The problem with soccer for many people, I think, isn’t really that it’s so low scoring (give each goal a touchdown’s worth of points and it’s comparable with American football). It’s that as the game goes on, often the players and the match as a whole give off an air of inevitability—it’s assumed that the team that’s ahead will win the match, or that both teams will let things drag to a draw. Of course it’s boring when teams don’t fight and the announcers take things for granted!*

Which is why the US-Slovakia game, and later the US-Algeria game, were SO great, and SO American. Everyone thought we were goners when Slovakia was up 2-0 at half. Two goals is considered a commanding lead in this bloody sport! Fortunately, our team was made of Americans who didn’t know better, so they not only went on to tie 2-2, they would have had a third goal and won the damn game if it weren’t for a terrible call.

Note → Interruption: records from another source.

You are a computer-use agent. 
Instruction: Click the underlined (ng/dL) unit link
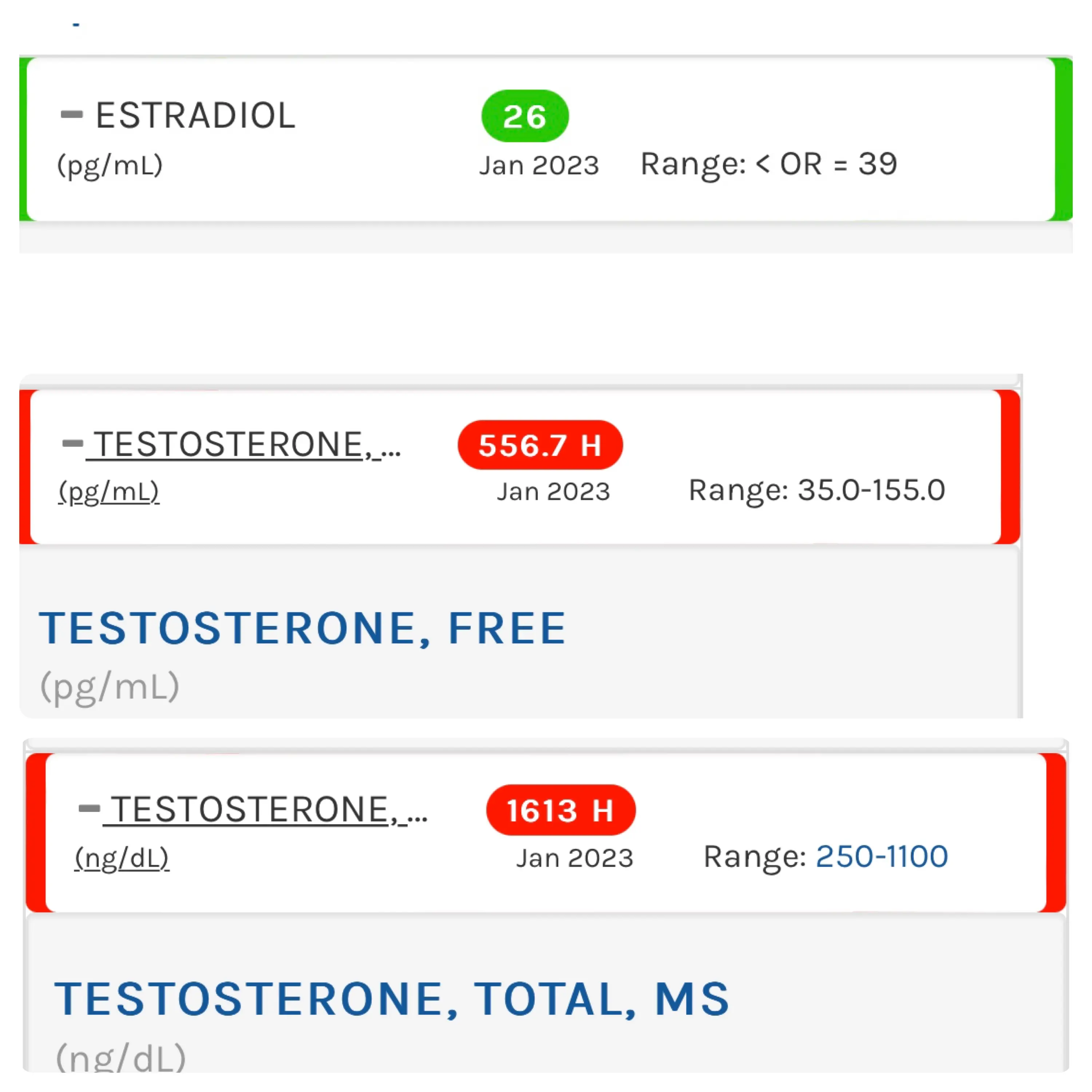pos(122,858)
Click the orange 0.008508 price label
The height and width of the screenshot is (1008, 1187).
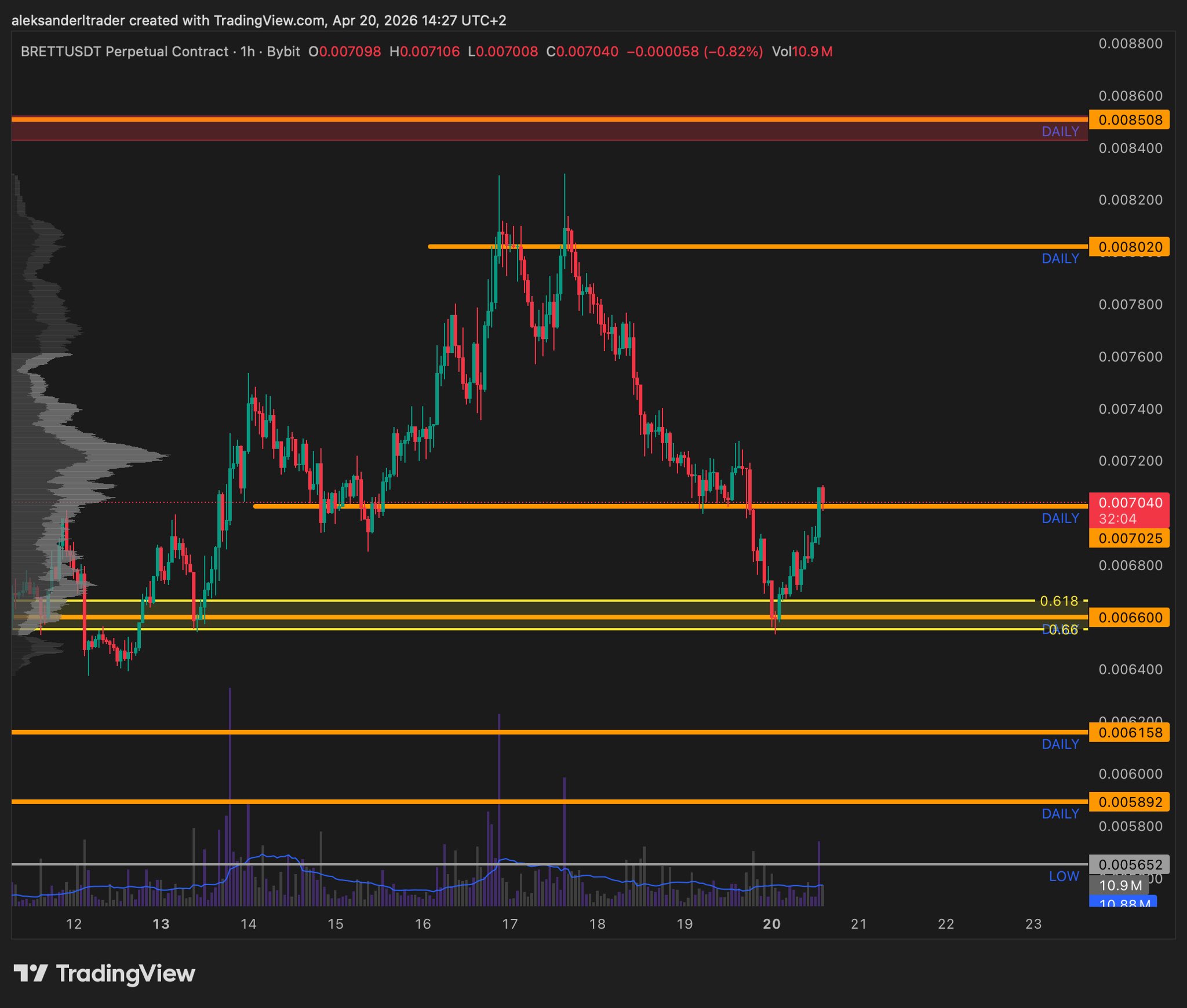[1129, 120]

And the US-Algeria game: what a Hollywood script match! Taking more risks, hitting more and more shots as the game went on in a passionate, full-hearted, grit-in-your-teeth effort to get the ball over the damn line and stay in South Africa. I’ve seen many a “hurry-up” football game, carefully managing the clock and racing against time. I’d never seen real, serious “hurry-up” soccer before. The New York Times declared that the second half was more like a track-and-field meet than a soccer game, with the US offense constantly sprinting toward the Algerian side as fast as they could, Tim Howard hurling the ball well past midfield to Altidore’s running feet. (The soccer version of a Hail Mary?) How many hundreds or thousands of Americans who’d never even watched a soccer match before ignored their work, clenched their teeth, begged for a goal, and hollered like madmen we when finally got it in stoppage time? All this for a “boring” 1-0 point difference? We love the team representing us. We LOVE this kind of game.

Soccer can become the kind of game that Americans love. Not if we try to play like Brazilians, or like Germans, or like any other powerhouse team style. We have to make the game our own. Arguably, at this World Cup, the US side is doing just that.

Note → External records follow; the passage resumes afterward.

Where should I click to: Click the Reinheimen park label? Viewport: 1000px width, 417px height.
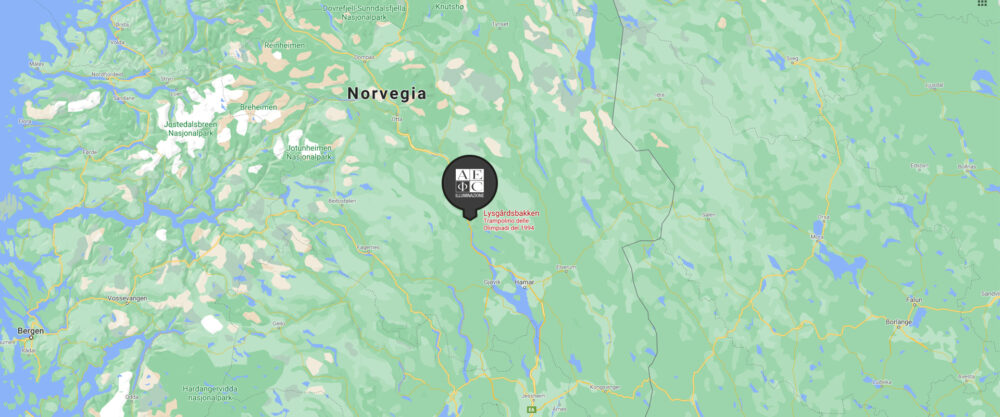[x=284, y=45]
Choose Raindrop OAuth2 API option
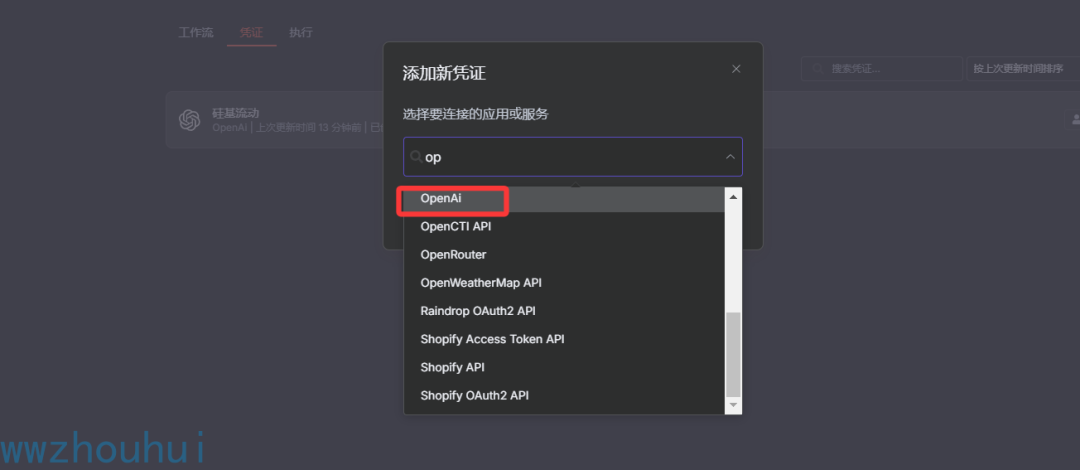Image resolution: width=1080 pixels, height=470 pixels. click(x=478, y=311)
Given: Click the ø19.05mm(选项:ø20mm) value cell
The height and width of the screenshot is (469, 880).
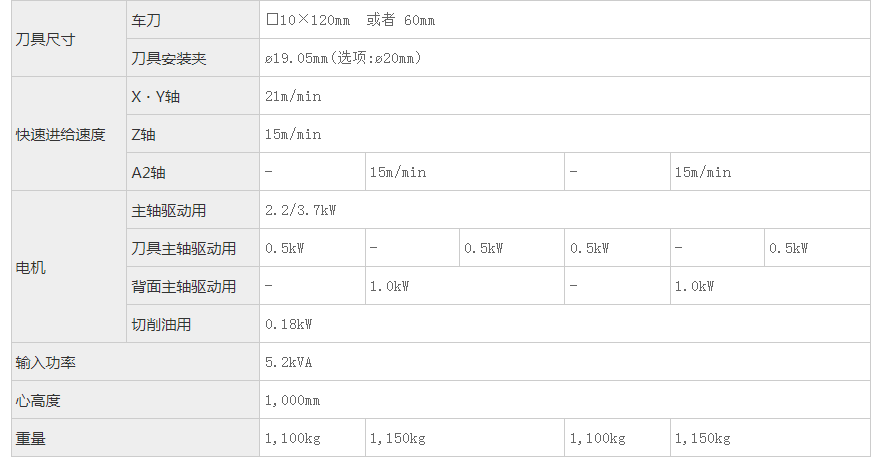Looking at the screenshot, I should tap(343, 59).
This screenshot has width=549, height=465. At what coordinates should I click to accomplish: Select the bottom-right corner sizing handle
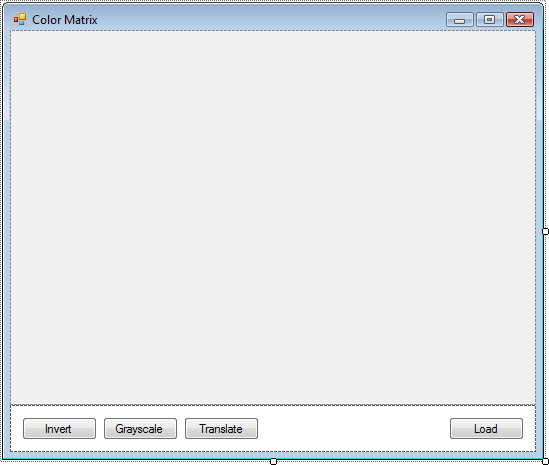pyautogui.click(x=545, y=461)
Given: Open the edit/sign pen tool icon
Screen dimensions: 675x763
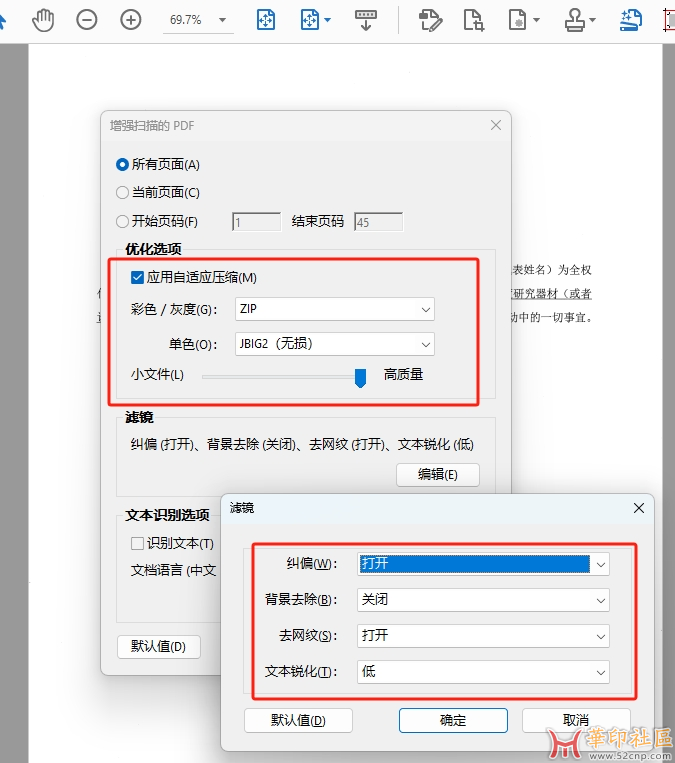Looking at the screenshot, I should tap(430, 19).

* This is becoming less true worldwide. The gap is closing between the traditional powerhouses and smaller teams. New Zealand was thought to be one of the worst teams in the World Cup; in fact, they went undefeated. Slovakia killed Italy; Mexico dominated France; both those teams from last year’s World Cup final are going home early. There are no kings in soccer anymore: it’s now conceivable that any team can beat any other team on a given day. The US, with its sports culture full of teams like the Vikings and deep-seated love of the underdog, just tends to believe that fact more readily than most.